A distance from pairwise inner products on hyperspheres captures minimax rates for uniformity testing across high-dimensional models.

A machine-rendered reading of the paper's core claim, the machinery that carries it, and where it could break.

The paper introduces a probabilistic characterization of the uniform distribution on the hypersphere using the distribution of pairwise inner products. This extends prior projection ideas in a data-driven way and leads to an Ingster-type distance for measuring deviations from uniformity. The distance is shown to achieve the minimax rates for testing uniformity simultaneously in several high-dimensional parametric models, including those without densities relative to the uniform measure.
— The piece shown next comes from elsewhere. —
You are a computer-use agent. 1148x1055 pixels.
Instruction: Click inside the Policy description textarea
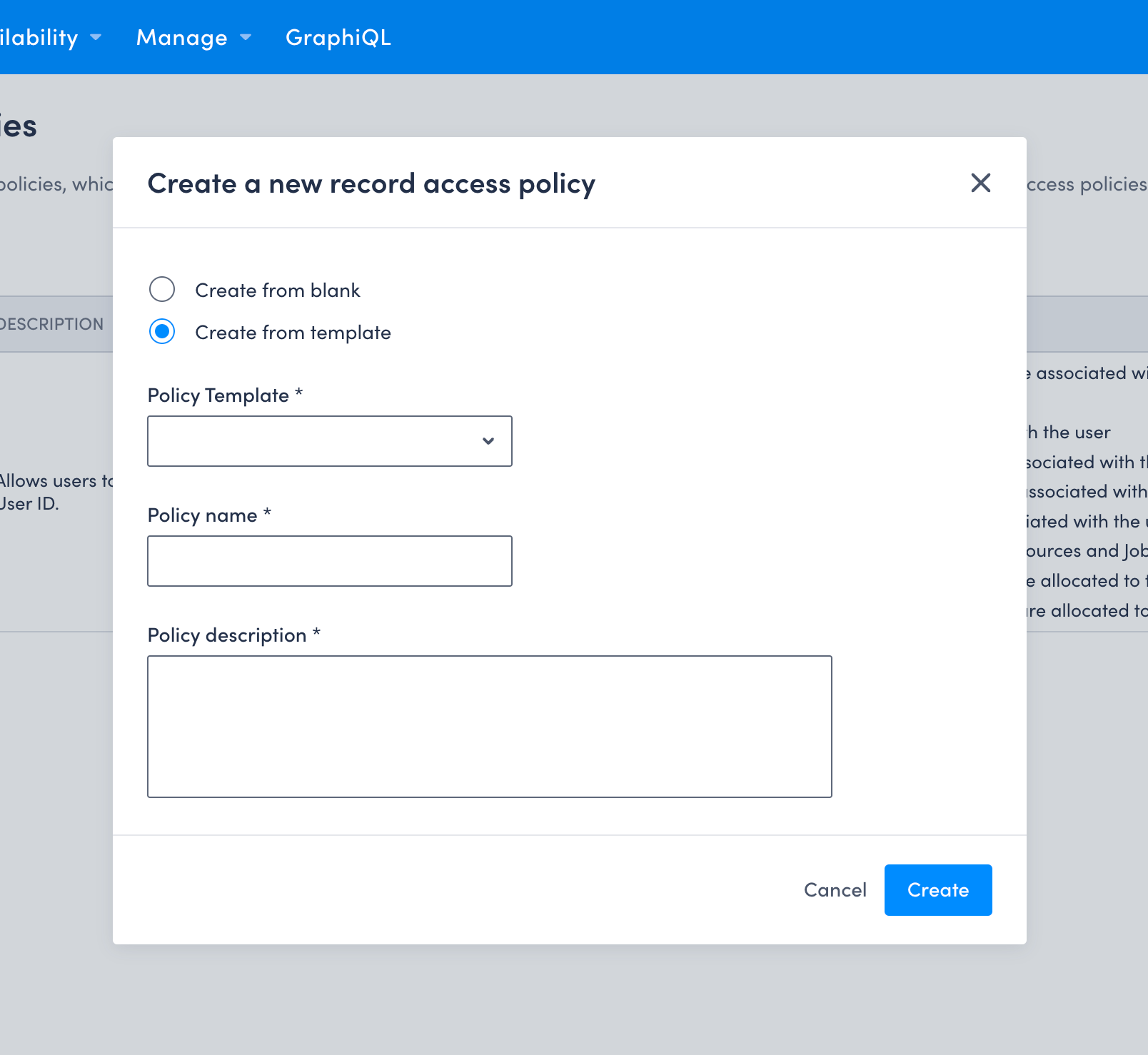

A simple test statistic based on this distance is then analyzed for detection rates and consistency against local and non-local alternatives.

Core claim

The Ingster-type distance derived from the distribution of pairwise inner products captures the minimax rates for testing uniformity simultaneously across several high-dimensional parametric models, even in models where densities with respect to the uniform law do not exist.

What carries the argument

Ingster-type distance constructed from the distribution of pairwise inner products on the hypersphere, enabling systematic Edgeworth-type asymptotic analysis.

If this is right

The test is universally consistent in fixed dimensions.
The test is minimax-optimal over a variety of high-dimensional parametric models.
The test is consistent against non-local high-dimensional alternatives.
The test provides local asymptotic distributions under the considered alternatives and new information lower bounds.
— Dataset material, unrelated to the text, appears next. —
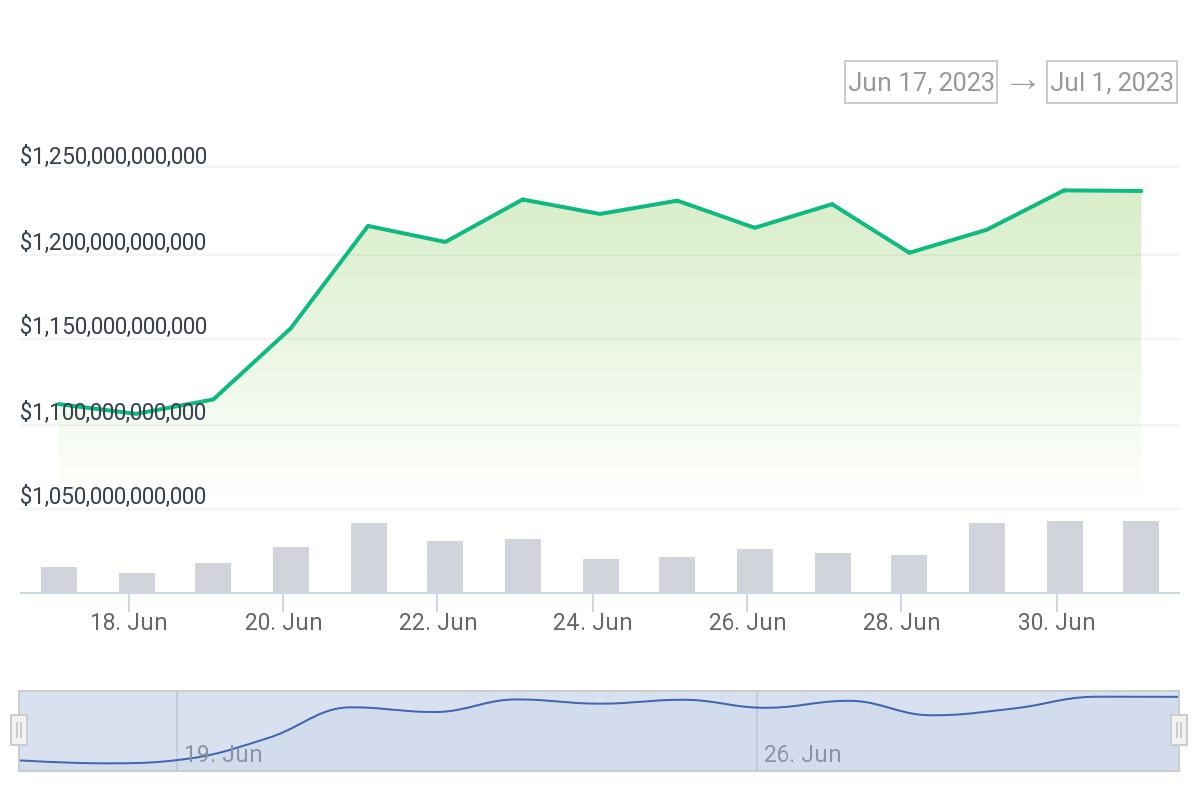Click the Jun 17, 2023 start date field
1200x800 pixels.
tap(920, 82)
Where Pith is reading between the lines

These are editorial extensions of the paper, not claims the author makes directly.

The same characterization might be adapted to test uniformity on other rotationally symmetric manifolds.
The approach could connect to problems of testing isotropy in directional statistics without requiring density assumptions.
Extensions to dependent observations or manifold-valued data could be explored using similar pairwise product statistics.

Load-bearing premise

The proposed probabilistic characterization of the uniform distribution on the hypersphere in terms of the distribution of pairwise inner products holds.

What would settle it

An explicit high-dimensional parametric model where the test based on this distance fails to attain the known minimax rate for detecting deviations from uniformity.

read the original abstract

We propose a new probabilistic characterization of the uniform distribution on the hypersphere in terms of the distribution of pairwise inner products, extending the ideas of \citep{cuesta2009projection,cuesta2007sharp} in a data-driven manner. This characterization naturally leads to an Ingster-type distance for quantifying deviations from uniformity, whose asymptotic behavior can be analyzed systematically via Edgeworth-type expansions. Perhaps surprisingly, we show that this distance captures the minimax rates for testing uniformity simultaneously across several high-dimensional parametric models, even in the models where densities with respect to the uniform law do not exist. We then introduce a simple test for spherical uniformity based on this distance and study its detection rates and consistency against various classes of alternatives, both local and non-local. The proposed test is universally consistent in fixed dimensions, minimax-optimal over a variety of high-dimensional parametric models, and consistent against non-local high-dimensional alternatives. This is different from previously studied high-dimensional Sobolev tests and extreme-value-based tests, which are rate-suboptimal or inconsistent against one or more classes of alternatives. We also establish the local asymptotic distribution of the proposed test under the considered classes of alternatives, along with new information lower bounds.

Editorial analysis

A structured set of objections, weighed in public.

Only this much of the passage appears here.